WHAT THE TASK ASKS - Copy word for word, please, the lines of the entries below running from the one containing "Click the eldenring.exe" to the one containing "Choose the For Enterprise button", both ends included.

-- RECORD EXCERPTS follows --

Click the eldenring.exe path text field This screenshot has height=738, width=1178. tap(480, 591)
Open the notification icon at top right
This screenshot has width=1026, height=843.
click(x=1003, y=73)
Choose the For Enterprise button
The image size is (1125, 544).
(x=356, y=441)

-- RECORD EXCERPTS concluded --
-- RECORD EXCERPTS follows --

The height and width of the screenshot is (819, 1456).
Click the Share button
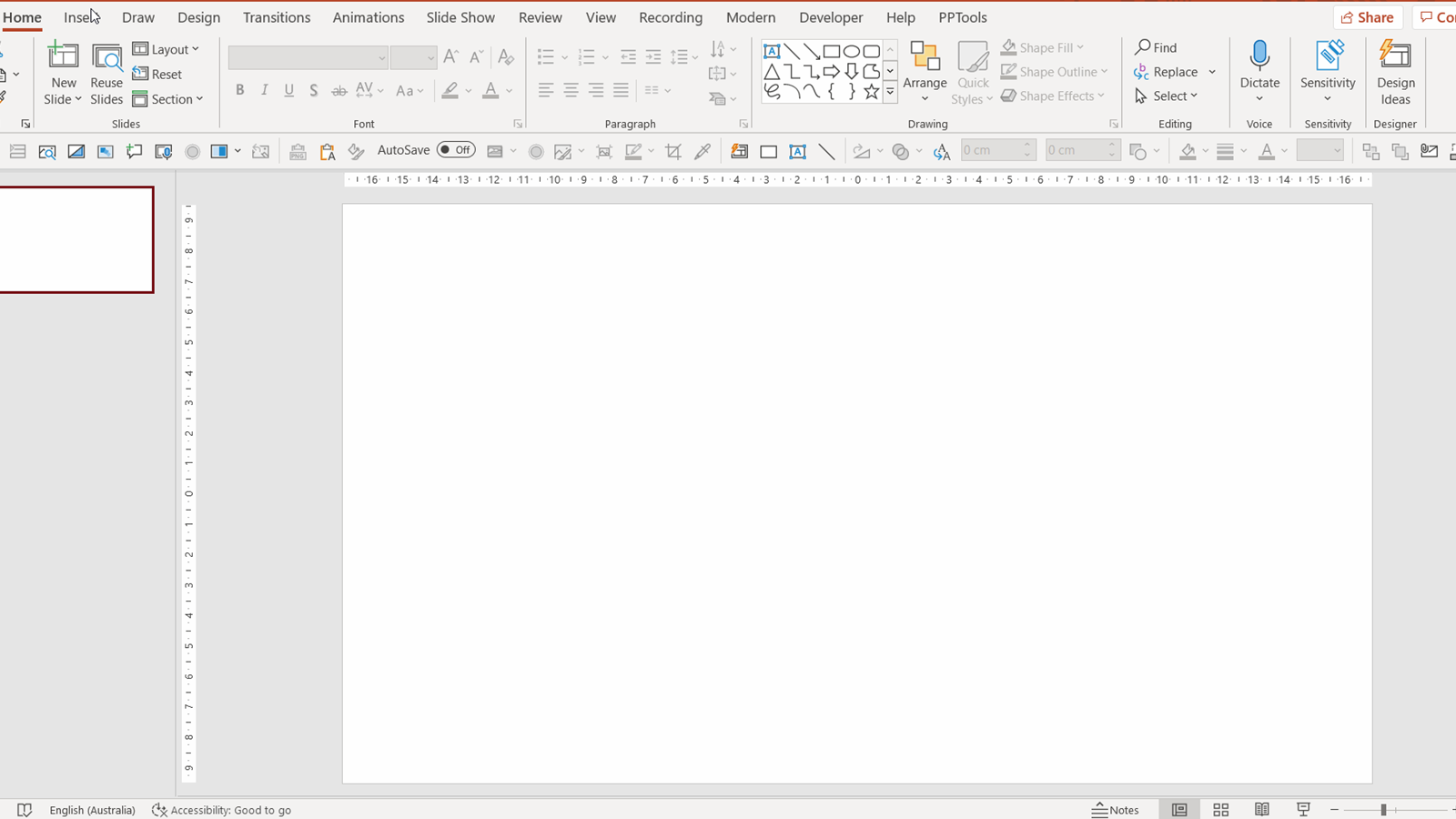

-- RECORD EXCERPTS concluded --

OUTPUT FOR THIS EXERCISE -
Click the eldenring.exe path text field This screenshot has height=738, width=1178. tap(480, 591)
Open the notification icon at top right
This screenshot has width=1026, height=843.
click(x=1003, y=73)
Choose the For Enterprise button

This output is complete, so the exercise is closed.